Stephan K E, Schlagenhauf F, Huys Q J M, Raman S, Aponte E A, Brodersen K H, Rigoux L, Moran R J, Daunizeau J, Dolan R J, Friston K J, Heinz A
Translational Neuromodeling Unit (TNU), Institute for Biomedical Engineering, University of Zurich & ETH Zurich, 8032 Zurich, Switzerland; Wellcome Trust Centre for Neuroimaging, University College London, London, WC1N 3BG, UK; Max Planck Institute for Metabolism Research, 50931 Cologne, Germany.
Department of Psychiatry and Psychotherapy, Campus Charité Mitte, Charité - Universitätsmedizin Berlin, 10115 Berlin, Germany; Max Planck Institute for Human Cognitive and Brain Sciences, 04130 Leipzig, Germany.
Neuroimage. 2017 Jan 15;145(Pt B):180-199. doi: 10.1016/j.neuroimage.2016.06.038. Epub 2016 Jun 22.
Neuroimaging increasingly exploits machine learning techniques in an attempt to achieve clinically relevant single-subject predictions. An alternative to machine learning, which tries to establish predictive links between features of the observed data and clinical variables, is the deployment of computational models for inferring on the (patho)physiological and cognitive mechanisms that generate behavioural and neuroimaging responses. This paper discusses the rationale behind a computational approach to neuroimaging-based single-subject inference, focusing on its potential for characterising disease mechanisms in individual subjects and mapping these characterisations to clinical predictions. Following an overview of two main approaches - Bayesian model selection and generative embedding - which can link computational models to individual predictions, we review how these methods accommodate heterogeneity in psychiatric and neurological spectrum disorders, help avoid erroneous interpretations of neuroimaging data, and establish a link between a mechanistic, model-based approach and the statistical perspectives afforded by machine learning.
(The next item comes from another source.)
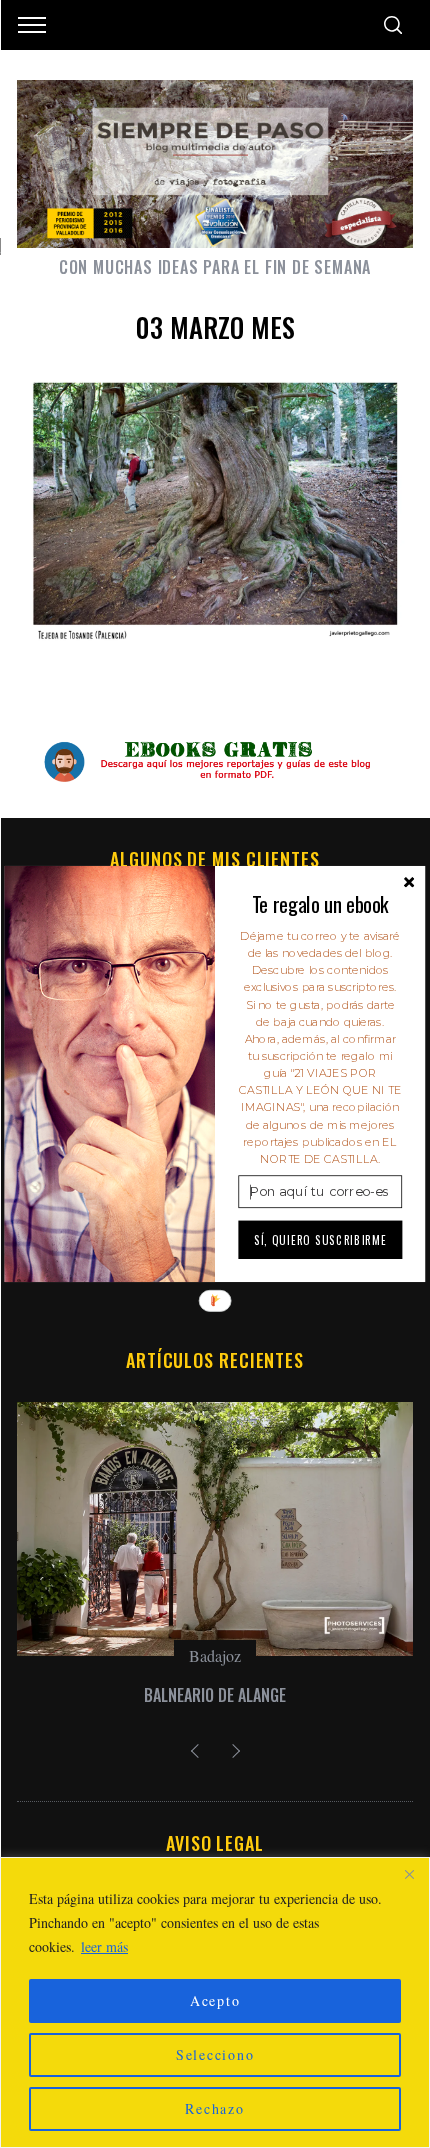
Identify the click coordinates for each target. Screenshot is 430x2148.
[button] (320, 904)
神经影像学越来越多地采用机器学习技术,试图实现具有临床相关性的单受试者预测。机器学习试图在观测数据的特征与临床变量之间建立预测联系,而另一种方法是部署计算模型,以推断产生行为和神经影像反应的(病理)生理和认知机制。本文讨论了基于神经影像的单受试者推断的计算方法背后的基本原理,重点关注其在表征个体受试者疾病机制以及将这些表征映射到临床预测方面的潜力。在概述了两种主要方法——贝叶斯模型选择和生成嵌入(这两种方法可将计算模型与个体预测联系起来)之后,我们回顾了这些方法如何适应精神和神经谱系障碍中的异质性,帮助避免对神经影像数据的错误解读,并在基于模型的机制方法与机器学习提供的统计观点之间建立联系。